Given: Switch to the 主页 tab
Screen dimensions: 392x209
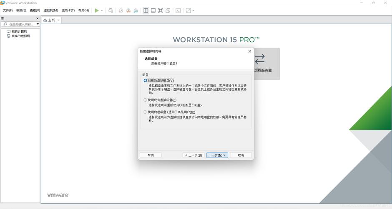Looking at the screenshot, I should tap(51, 20).
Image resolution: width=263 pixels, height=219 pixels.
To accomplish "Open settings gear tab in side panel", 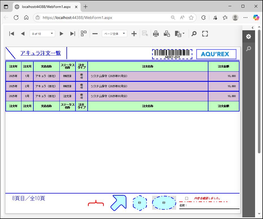I will [248, 37].
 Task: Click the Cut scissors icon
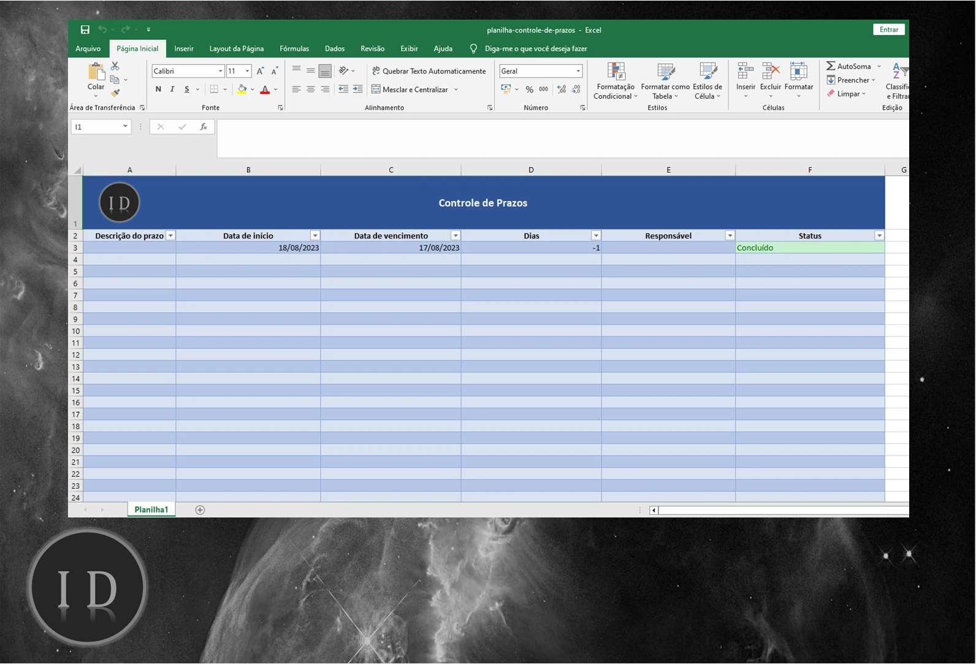click(x=115, y=66)
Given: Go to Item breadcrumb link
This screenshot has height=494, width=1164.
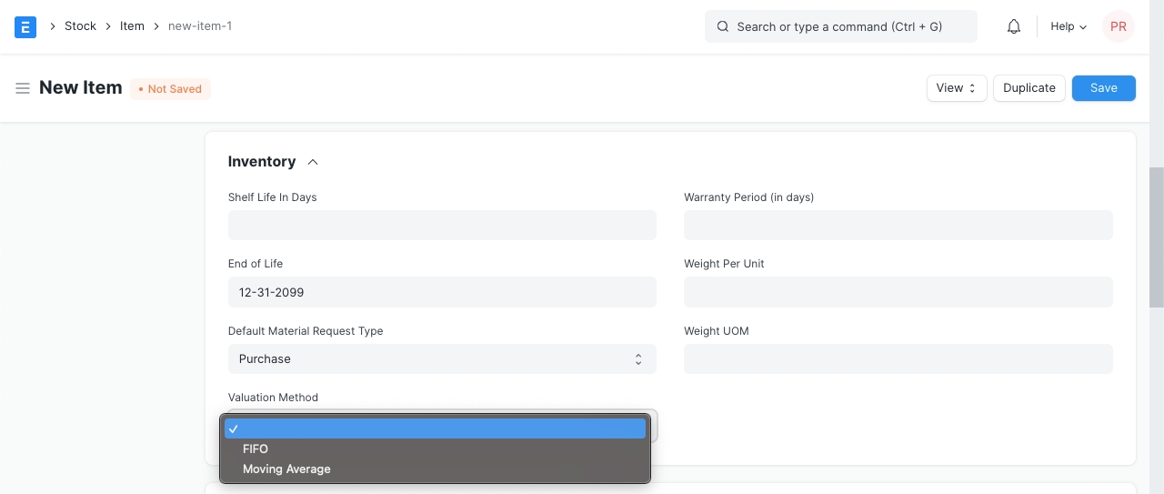Looking at the screenshot, I should tap(132, 26).
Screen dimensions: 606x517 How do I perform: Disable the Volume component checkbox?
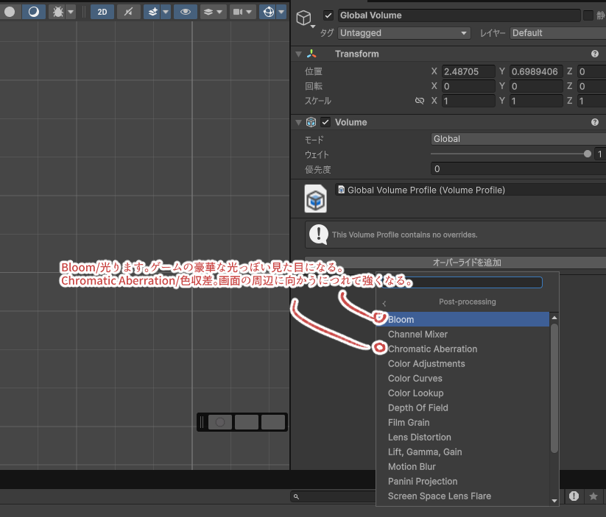point(325,123)
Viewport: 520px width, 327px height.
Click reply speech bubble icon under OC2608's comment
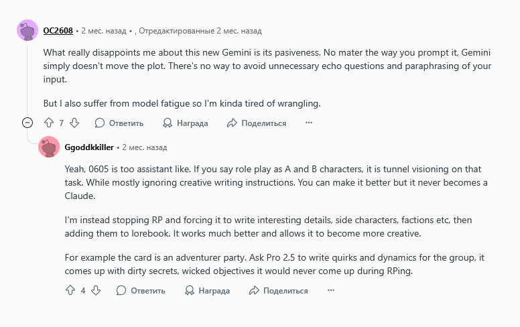pos(100,123)
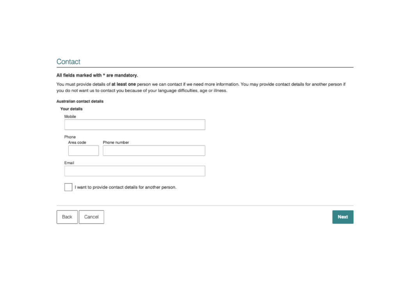Click the Email field label
400x286 pixels.
point(69,163)
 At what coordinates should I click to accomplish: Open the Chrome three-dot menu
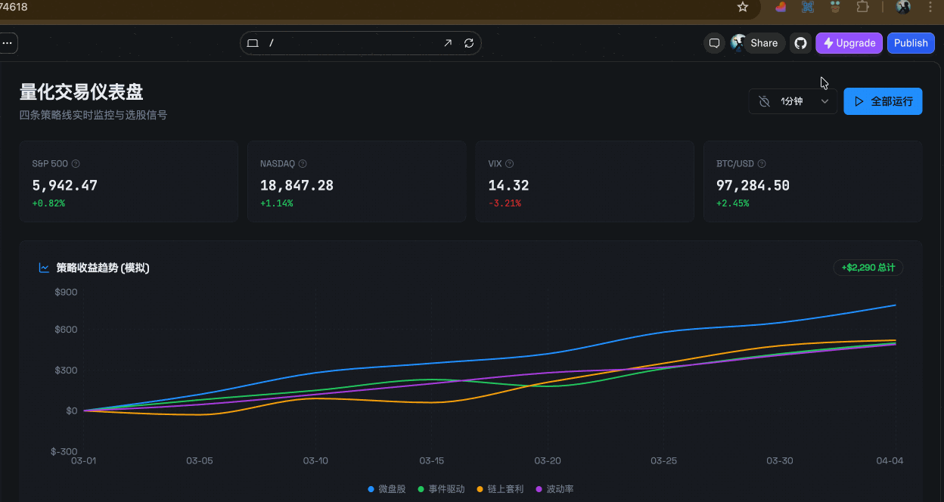[x=929, y=7]
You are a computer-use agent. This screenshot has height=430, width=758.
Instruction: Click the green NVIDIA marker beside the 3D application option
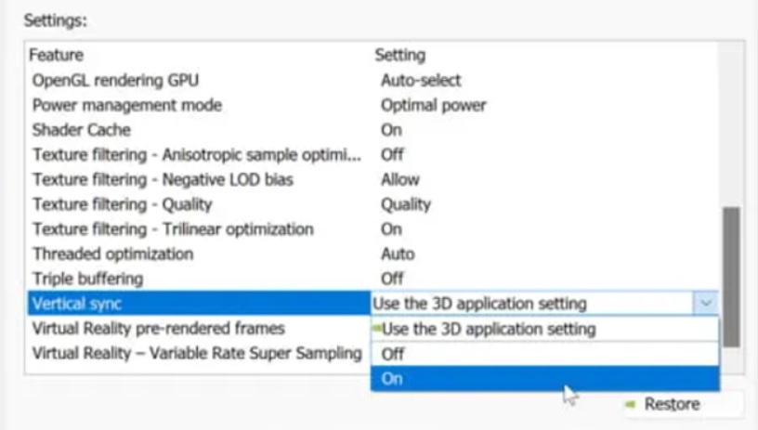[377, 329]
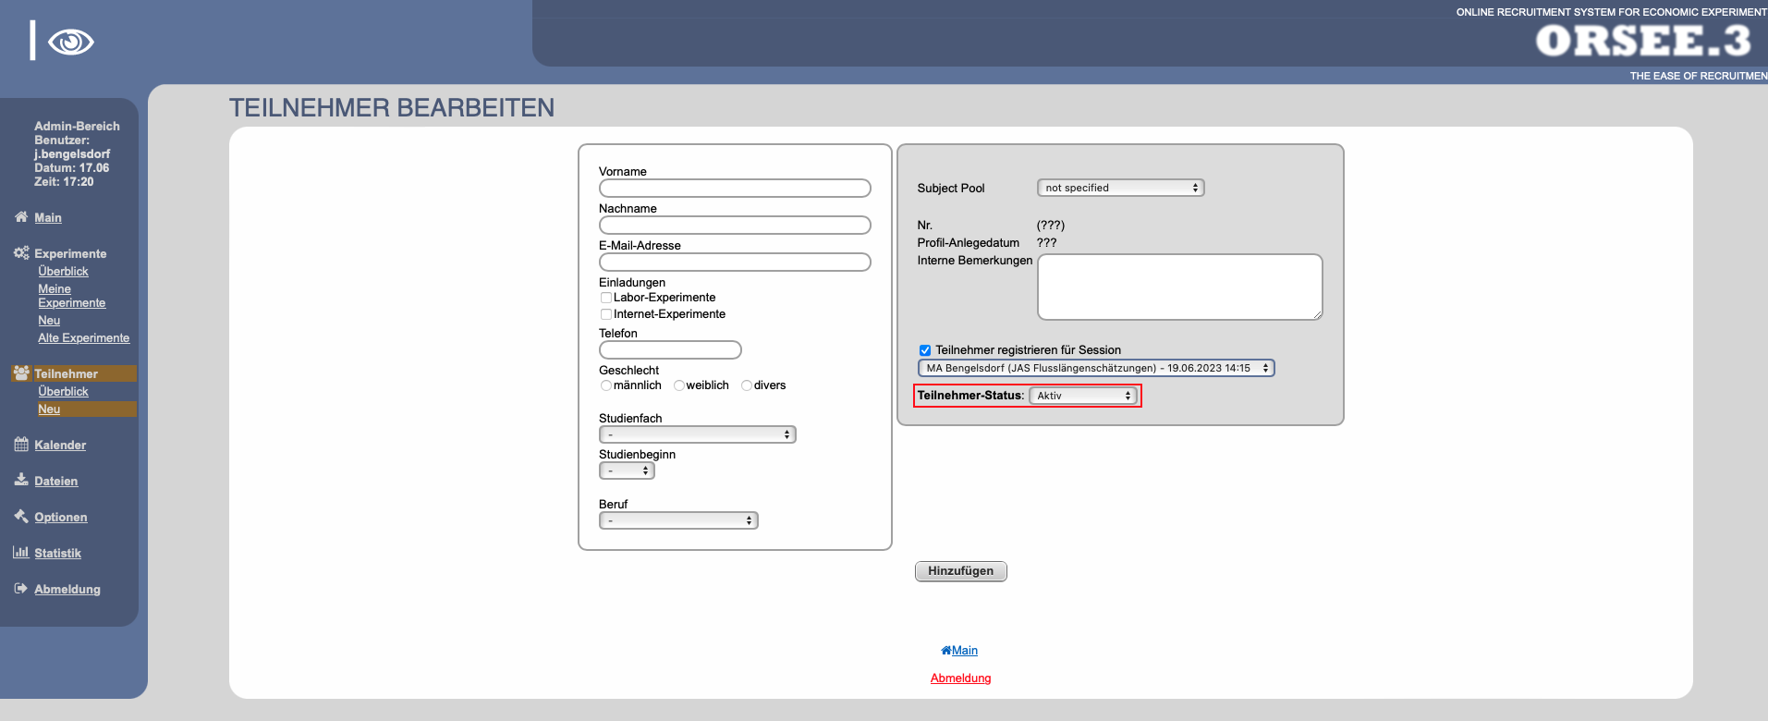Open the Teilnehmer-Status dropdown
Viewport: 1768px width, 721px height.
click(1083, 396)
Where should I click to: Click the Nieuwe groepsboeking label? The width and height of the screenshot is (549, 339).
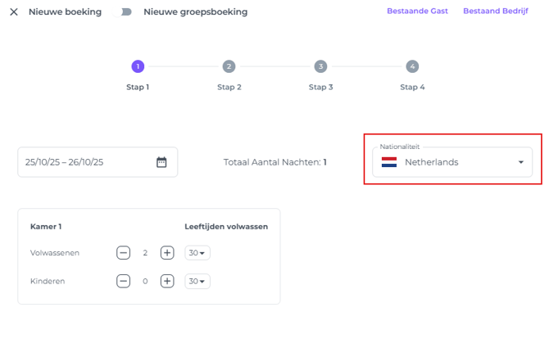pos(195,12)
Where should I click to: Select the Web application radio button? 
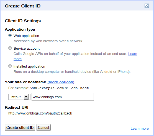(x=10, y=35)
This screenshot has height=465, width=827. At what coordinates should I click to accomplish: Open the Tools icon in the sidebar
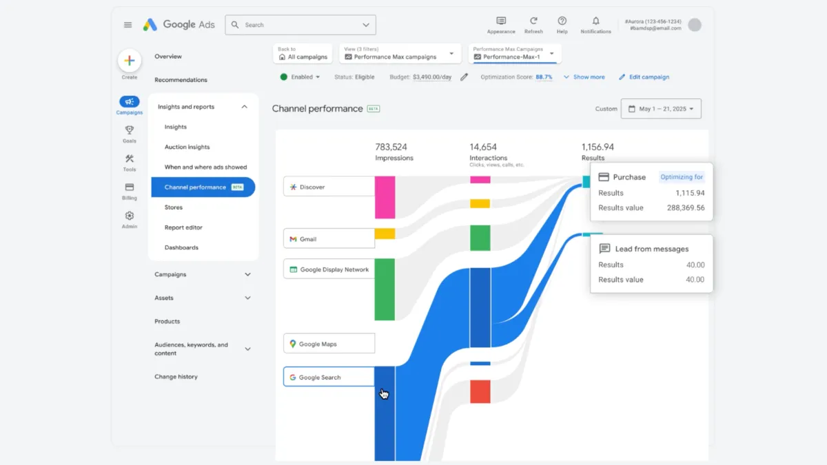coord(129,160)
══════
== Problem details ==
What is the number of lines above that contain the word "Given"? Answer with that number only.

== Task result ==
2